Ela cuspiu a espuma esverdeada na pia. Arg, aquilo ardia! Passou água na boca e lavou as cerdas da escova de dentes antes de guardá-la.
Sentiu algo gelado na sola dos pés. Olhando para baixo, viu os pezinhos brancos se envolvendo numa poça que se formava no chão do banheiro. Agachou-se defronte à pia e viu as gotas caindo do encanamento. Apoiou-se numa parte do cano para enxergar melhor e sentiu o ferro se deslocar um pouco. Apertou mais a válvula e se apoiou novamente. Nenhum movimento. É, aquilo devia bastar.
Enxugou o chão com o tapete azul e secou os pés com sua toalha cinza.
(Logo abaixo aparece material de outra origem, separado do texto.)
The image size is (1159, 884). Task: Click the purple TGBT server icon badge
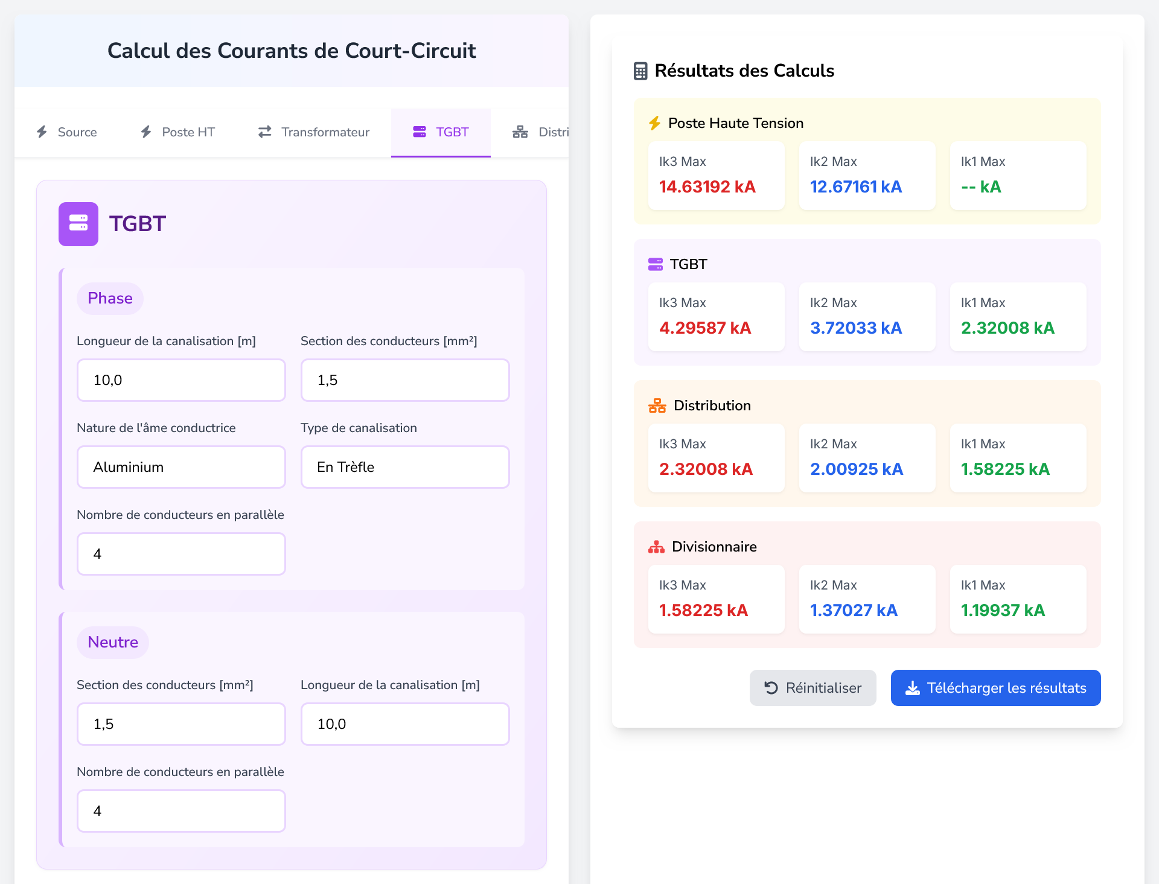[x=78, y=224]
Após arrumar o cabelo escuro no coque de sempre, saiu do banheiro. A porta bateu e sentiu-se a vagar num mundo que se alterara demais desde sua última visita a ele.
Os pés descalços deslizaram pelo piso de madeira falsa sem fazer barulho algum. Desceu as escadas com a delicadeza de uma raposa. Ouvia o burburinho vindo de uma sala de jantar não muito distante.
Através da janelinha embaçada da porta fechada, a luz fantasmagórica da tarde nublada iluminava o hall, filtrada pelas gotas de chuva que escorriam lá fora.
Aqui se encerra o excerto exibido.